** Action item **
In full and without deviation, reproduce the records that follow.

** Records contained in a dataset **
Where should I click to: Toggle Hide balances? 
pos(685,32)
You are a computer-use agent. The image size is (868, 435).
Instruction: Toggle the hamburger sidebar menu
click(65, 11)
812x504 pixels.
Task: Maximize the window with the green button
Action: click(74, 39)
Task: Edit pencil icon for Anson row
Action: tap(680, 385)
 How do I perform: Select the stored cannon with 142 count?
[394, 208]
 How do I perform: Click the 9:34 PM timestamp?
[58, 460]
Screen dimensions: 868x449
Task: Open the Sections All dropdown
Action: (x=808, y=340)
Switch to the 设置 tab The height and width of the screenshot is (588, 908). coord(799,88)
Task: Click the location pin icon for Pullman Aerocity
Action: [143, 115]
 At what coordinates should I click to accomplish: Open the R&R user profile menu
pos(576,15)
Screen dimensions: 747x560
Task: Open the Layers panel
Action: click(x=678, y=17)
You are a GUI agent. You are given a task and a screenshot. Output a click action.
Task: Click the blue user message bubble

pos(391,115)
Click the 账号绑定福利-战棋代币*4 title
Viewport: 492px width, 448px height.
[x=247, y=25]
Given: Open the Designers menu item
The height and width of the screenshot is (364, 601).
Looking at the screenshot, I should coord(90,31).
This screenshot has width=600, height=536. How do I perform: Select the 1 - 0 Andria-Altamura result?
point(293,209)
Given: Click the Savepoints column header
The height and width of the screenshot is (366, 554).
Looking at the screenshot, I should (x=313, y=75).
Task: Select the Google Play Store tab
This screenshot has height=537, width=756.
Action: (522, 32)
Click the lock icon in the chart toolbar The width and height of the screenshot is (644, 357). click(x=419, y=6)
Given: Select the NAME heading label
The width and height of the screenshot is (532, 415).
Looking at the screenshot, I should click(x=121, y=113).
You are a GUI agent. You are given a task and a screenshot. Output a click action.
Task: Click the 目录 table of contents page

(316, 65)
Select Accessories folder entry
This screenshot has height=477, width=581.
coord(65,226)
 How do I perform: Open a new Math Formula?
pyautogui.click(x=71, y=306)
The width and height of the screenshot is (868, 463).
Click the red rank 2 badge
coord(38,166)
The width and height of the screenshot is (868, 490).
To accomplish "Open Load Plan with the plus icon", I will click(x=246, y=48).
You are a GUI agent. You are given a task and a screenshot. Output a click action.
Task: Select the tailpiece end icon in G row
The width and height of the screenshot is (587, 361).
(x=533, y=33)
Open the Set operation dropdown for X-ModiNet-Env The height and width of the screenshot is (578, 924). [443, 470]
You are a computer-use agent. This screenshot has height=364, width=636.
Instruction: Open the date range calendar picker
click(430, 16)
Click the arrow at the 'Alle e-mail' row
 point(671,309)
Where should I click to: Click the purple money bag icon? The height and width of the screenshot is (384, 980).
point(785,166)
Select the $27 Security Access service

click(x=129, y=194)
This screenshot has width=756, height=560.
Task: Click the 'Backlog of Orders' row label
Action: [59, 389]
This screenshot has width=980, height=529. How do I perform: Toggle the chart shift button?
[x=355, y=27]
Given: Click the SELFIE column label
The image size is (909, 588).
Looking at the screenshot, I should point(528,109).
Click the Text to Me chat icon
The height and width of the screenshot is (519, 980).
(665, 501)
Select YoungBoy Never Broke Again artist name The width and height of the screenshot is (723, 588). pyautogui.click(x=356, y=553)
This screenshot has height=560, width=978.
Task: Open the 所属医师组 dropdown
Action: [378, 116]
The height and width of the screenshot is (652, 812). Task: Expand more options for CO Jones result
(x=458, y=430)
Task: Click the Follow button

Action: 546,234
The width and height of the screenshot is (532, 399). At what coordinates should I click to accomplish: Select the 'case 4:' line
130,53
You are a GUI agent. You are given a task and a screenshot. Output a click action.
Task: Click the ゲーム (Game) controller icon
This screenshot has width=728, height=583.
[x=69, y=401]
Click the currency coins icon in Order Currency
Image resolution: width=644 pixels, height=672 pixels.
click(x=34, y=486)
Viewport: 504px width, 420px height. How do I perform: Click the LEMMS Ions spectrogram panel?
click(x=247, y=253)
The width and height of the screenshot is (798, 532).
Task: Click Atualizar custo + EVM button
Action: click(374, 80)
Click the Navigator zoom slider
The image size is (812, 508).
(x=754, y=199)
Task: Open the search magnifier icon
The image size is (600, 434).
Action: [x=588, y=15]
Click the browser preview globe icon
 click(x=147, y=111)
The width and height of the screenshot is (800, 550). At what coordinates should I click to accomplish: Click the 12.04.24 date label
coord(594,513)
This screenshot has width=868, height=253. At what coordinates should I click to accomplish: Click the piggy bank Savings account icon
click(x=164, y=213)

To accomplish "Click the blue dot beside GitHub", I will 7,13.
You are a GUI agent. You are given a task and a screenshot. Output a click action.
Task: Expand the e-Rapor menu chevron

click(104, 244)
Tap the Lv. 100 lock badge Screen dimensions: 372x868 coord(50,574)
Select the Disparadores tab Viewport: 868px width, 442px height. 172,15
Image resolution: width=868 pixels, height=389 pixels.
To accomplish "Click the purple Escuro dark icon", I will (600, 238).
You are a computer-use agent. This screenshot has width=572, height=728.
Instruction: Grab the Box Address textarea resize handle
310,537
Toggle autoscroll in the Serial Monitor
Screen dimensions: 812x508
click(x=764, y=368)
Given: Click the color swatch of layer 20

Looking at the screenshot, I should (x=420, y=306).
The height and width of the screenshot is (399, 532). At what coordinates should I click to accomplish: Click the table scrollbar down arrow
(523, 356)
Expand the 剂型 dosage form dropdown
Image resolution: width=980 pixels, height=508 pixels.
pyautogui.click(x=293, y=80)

** Solution to this task **
Where should I click to: Toggle Hide balances? 
pos(685,32)
You are a computer-use agent. The image size is (868, 435).
Instruction: Toggle the hamburger sidebar menu
click(65, 11)
812x504 pixels.
Task: Maximize the window with the green button
Action: click(74, 39)
Task: Edit pencil icon for Anson row
Action: tap(680, 385)
 How do I perform: Select the stored cannon with 142 count?
[394, 208]
 How do I perform: Click the 9:34 PM timestamp?
[58, 460]
Screen dimensions: 868x449
Task: Open the Sections All dropdown
Action: (x=808, y=340)
Switch to the 设置 tab The height and width of the screenshot is (588, 908). coord(799,88)
Task: Click the location pin icon for Pullman Aerocity
Action: [143, 115]
 At what coordinates should I click to accomplish: Open the R&R user profile menu
pos(576,15)
Screen dimensions: 747x560
Task: Open the Layers panel
Action: click(x=678, y=17)
You are a GUI agent. You are given a task and a screenshot. Output a click action.
Task: Click the blue user message bubble

pos(391,115)
Click the 账号绑定福利-战棋代币*4 title
Viewport: 492px width, 448px height.
[x=247, y=25]
Given: Open the Designers menu item
The height and width of the screenshot is (364, 601).
Looking at the screenshot, I should coord(90,31).
This screenshot has width=600, height=536. How do I perform: Select the 1 - 0 Andria-Altamura result?
point(293,209)
Given: Click the Savepoints column header
The height and width of the screenshot is (366, 554).
Looking at the screenshot, I should (x=313, y=75).
Task: Select the Google Play Store tab
This screenshot has height=537, width=756.
Action: (522, 32)
Click the lock icon in the chart toolbar The width and height of the screenshot is (644, 357). click(x=419, y=6)
Given: Select the NAME heading label
The width and height of the screenshot is (532, 415).
Looking at the screenshot, I should click(x=121, y=113).
You are a GUI agent. You are given a task and a screenshot. Output a click action.
Task: Click the 目录 table of contents page

(316, 65)
Select Accessories folder entry
This screenshot has height=477, width=581.
coord(65,226)
 How do I perform: Open a new Math Formula?
pyautogui.click(x=71, y=306)
The width and height of the screenshot is (868, 463).
Click the red rank 2 badge
coord(38,166)
The width and height of the screenshot is (868, 490).
To accomplish "Open Load Plan with the plus icon", I will click(x=246, y=48).
You are a GUI agent. You are given a task and a screenshot. Output a click action.
Task: Select the tailpiece end icon in G row
The width and height of the screenshot is (587, 361).
(x=533, y=33)
Open the Set operation dropdown for X-ModiNet-Env The height and width of the screenshot is (578, 924). [443, 470]
You are a computer-use agent. This screenshot has height=364, width=636.
Instruction: Open the date range calendar picker
click(430, 16)
Click the arrow at the 'Alle e-mail' row
 point(671,309)
Where should I click to: Click the purple money bag icon? The height and width of the screenshot is (384, 980).
point(785,166)
Select the $27 Security Access service

click(x=129, y=194)
This screenshot has width=756, height=560.
Task: Click the 'Backlog of Orders' row label
Action: [59, 389]
This screenshot has width=980, height=529. How do I perform: Toggle the chart shift button?
[x=355, y=27]
Given: Click the SELFIE column label
The image size is (909, 588).
Looking at the screenshot, I should point(528,109).
Click the Text to Me chat icon
The height and width of the screenshot is (519, 980).
(665, 501)
Select YoungBoy Never Broke Again artist name The width and height of the screenshot is (723, 588). pyautogui.click(x=356, y=553)
This screenshot has height=560, width=978.
Task: Open the 所属医师组 dropdown
Action: [378, 116]
The height and width of the screenshot is (652, 812). Task: Expand more options for CO Jones result
(x=458, y=430)
Task: Click the Follow button

Action: 546,234
The width and height of the screenshot is (532, 399). At what coordinates should I click to accomplish: Select the 'case 4:' line
130,53
You are a GUI agent. You are given a task and a screenshot. Output a click action.
Task: Click the ゲーム (Game) controller icon
This screenshot has width=728, height=583.
[x=69, y=401]
Click the currency coins icon in Order Currency
Image resolution: width=644 pixels, height=672 pixels.
click(x=34, y=486)
Viewport: 504px width, 420px height. How do I perform: Click the LEMMS Ions spectrogram panel?
click(x=247, y=253)
The width and height of the screenshot is (798, 532).
Task: Click Atualizar custo + EVM button
Action: click(374, 80)
Click the Navigator zoom slider
The image size is (812, 508).
(x=754, y=199)
Task: Open the search magnifier icon
The image size is (600, 434).
Action: [x=588, y=15]
Click the browser preview globe icon
 click(x=147, y=111)
The width and height of the screenshot is (800, 550). At what coordinates should I click to accomplish: Click the 12.04.24 date label
coord(594,513)
This screenshot has width=868, height=253. At what coordinates should I click to accomplish: Click the piggy bank Savings account icon
click(x=164, y=213)

To accomplish "Click the blue dot beside GitHub", I will 7,13.
You are a GUI agent. You are given a task and a screenshot. Output a click action.
Task: Expand the e-Rapor menu chevron

click(104, 244)
Tap the Lv. 100 lock badge Screen dimensions: 372x868 coord(50,574)
Select the Disparadores tab Viewport: 868px width, 442px height. 172,15
Image resolution: width=868 pixels, height=389 pixels.
To accomplish "Click the purple Escuro dark icon", I will (600, 238).
You are a computer-use agent. This screenshot has width=572, height=728.
Instruction: Grab the Box Address textarea resize handle
310,537
Toggle autoscroll in the Serial Monitor
Screen dimensions: 812x508
click(x=764, y=368)
Given: Click the color swatch of layer 20

Looking at the screenshot, I should (x=420, y=306).
The height and width of the screenshot is (399, 532). At what coordinates should I click to accomplish: Click the table scrollbar down arrow
(523, 356)
Expand the 剂型 dosage form dropdown
Image resolution: width=980 pixels, height=508 pixels.
pyautogui.click(x=293, y=80)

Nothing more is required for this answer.